* START DATA FOR THE TASK *
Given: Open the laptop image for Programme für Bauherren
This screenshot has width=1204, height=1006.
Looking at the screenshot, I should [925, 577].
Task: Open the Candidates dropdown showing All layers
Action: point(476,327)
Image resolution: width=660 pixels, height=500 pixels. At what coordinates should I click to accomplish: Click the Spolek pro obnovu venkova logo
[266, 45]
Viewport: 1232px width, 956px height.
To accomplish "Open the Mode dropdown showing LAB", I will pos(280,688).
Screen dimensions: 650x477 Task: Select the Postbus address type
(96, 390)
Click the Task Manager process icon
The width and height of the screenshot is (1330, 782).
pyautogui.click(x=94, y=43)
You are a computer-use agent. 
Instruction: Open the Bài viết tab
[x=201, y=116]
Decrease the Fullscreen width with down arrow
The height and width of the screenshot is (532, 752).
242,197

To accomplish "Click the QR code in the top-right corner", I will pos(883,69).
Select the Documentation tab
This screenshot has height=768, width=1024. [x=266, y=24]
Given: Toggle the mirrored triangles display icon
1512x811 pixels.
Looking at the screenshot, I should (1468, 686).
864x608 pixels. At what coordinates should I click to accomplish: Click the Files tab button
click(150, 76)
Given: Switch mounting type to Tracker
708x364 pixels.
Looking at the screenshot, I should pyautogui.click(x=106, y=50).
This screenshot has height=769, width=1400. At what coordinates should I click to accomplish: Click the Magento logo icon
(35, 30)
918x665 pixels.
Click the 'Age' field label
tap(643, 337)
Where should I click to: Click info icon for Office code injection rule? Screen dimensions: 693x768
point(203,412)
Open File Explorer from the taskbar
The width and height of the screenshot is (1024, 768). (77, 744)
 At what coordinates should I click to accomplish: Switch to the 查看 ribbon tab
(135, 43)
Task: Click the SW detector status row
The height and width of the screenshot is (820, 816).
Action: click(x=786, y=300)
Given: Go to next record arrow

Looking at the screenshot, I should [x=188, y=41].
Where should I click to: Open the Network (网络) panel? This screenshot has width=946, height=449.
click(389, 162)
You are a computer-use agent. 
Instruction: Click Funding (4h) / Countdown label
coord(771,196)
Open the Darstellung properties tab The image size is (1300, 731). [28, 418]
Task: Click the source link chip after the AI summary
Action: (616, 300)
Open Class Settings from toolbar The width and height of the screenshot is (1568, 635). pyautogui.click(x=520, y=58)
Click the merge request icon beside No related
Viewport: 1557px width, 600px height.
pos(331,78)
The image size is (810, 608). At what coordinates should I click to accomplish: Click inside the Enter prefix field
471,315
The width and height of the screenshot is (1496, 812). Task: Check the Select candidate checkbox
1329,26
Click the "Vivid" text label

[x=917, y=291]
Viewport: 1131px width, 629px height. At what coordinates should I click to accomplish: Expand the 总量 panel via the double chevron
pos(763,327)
* END DATA FOR THE TASK *
WHAT THIS TASK INVOLVES:
Rewrite every line of the items above as a numbered list, leaving out the blank lines.

TASK RESULT:
1. Given: Open the laptop image for Programme für Bauherren
2. This screenshot has width=1204, height=1006.
3. Looking at the screenshot, I should [925, 577].
4. Task: Open the Candidates dropdown showing All layers
5. Action: point(476,327)
6. Image resolution: width=660 pixels, height=500 pixels. At what coordinates should I click to accomplish: Click the Spolek pro obnovu venkova logo
7. [266, 45]
8. Viewport: 1232px width, 956px height.
9. To accomplish "Open the Mode dropdown showing LAB", I will pos(280,688).
10. Screen dimensions: 650x477 Task: Select the Postbus address type
11. (96, 390)
12. Click the Task Manager process icon
13. The width and height of the screenshot is (1330, 782).
14. pyautogui.click(x=94, y=43)
15. You are a computer-use agent. 
16. Instruction: Open the Bài viết tab
17. [x=201, y=116]
18. Decrease the Fullscreen width with down arrow
19. The height and width of the screenshot is (532, 752).
20. 242,197
21. To accomplish "Click the QR code in the top-right corner", I will pos(883,69).
22. Select the Documentation tab
23. This screenshot has height=768, width=1024. [x=266, y=24]
24. Given: Toggle the mirrored triangles display icon
25. 1512x811 pixels.
26. Looking at the screenshot, I should (1468, 686).
27. 864x608 pixels. At what coordinates should I click to accomplish: Click the Files tab button
28. click(150, 76)
29. Given: Switch mounting type to Tracker
30. 708x364 pixels.
31. Looking at the screenshot, I should pyautogui.click(x=106, y=50).
32. This screenshot has height=769, width=1400. At what coordinates should I click to accomplish: Click the Magento logo icon
33. (35, 30)
34. 918x665 pixels.
35. Click the 'Age' field label
36. tap(643, 337)
37. Where should I click to: Click info icon for Office code injection rule? Screen dimensions: 693x768
38. point(203,412)
39. Open File Explorer from the taskbar
40. The width and height of the screenshot is (1024, 768). (77, 744)
41.  At what coordinates should I click to accomplish: Switch to the 查看 ribbon tab
42. (135, 43)
43. Task: Click the SW detector status row
44. The height and width of the screenshot is (820, 816).
45. Action: click(x=786, y=300)
46. Given: Go to next record arrow
47. Looking at the screenshot, I should [x=188, y=41].
48. Where should I click to: Open the Network (网络) panel? This screenshot has width=946, height=449.
49. click(389, 162)
50. You are a computer-use agent. 
51. Instruction: Click Funding (4h) / Countdown label
52. coord(771,196)
53. Open the Darstellung properties tab The image size is (1300, 731). [28, 418]
54. Task: Click the source link chip after the AI summary
55. Action: (616, 300)
56. Open Class Settings from toolbar The width and height of the screenshot is (1568, 635). pyautogui.click(x=520, y=58)
57. Click the merge request icon beside No related
58. Viewport: 1557px width, 600px height.
59. pos(331,78)
60. The image size is (810, 608). At what coordinates should I click to accomplish: Click inside the Enter prefix field
61. 471,315
62. The width and height of the screenshot is (1496, 812). Task: Check the Select candidate checkbox
63. 1329,26
64. Click the "Vivid" text label
65. [x=917, y=291]
66. Viewport: 1131px width, 629px height. At what coordinates should I click to accomplish: Expand the 总量 panel via the double chevron
67. pos(763,327)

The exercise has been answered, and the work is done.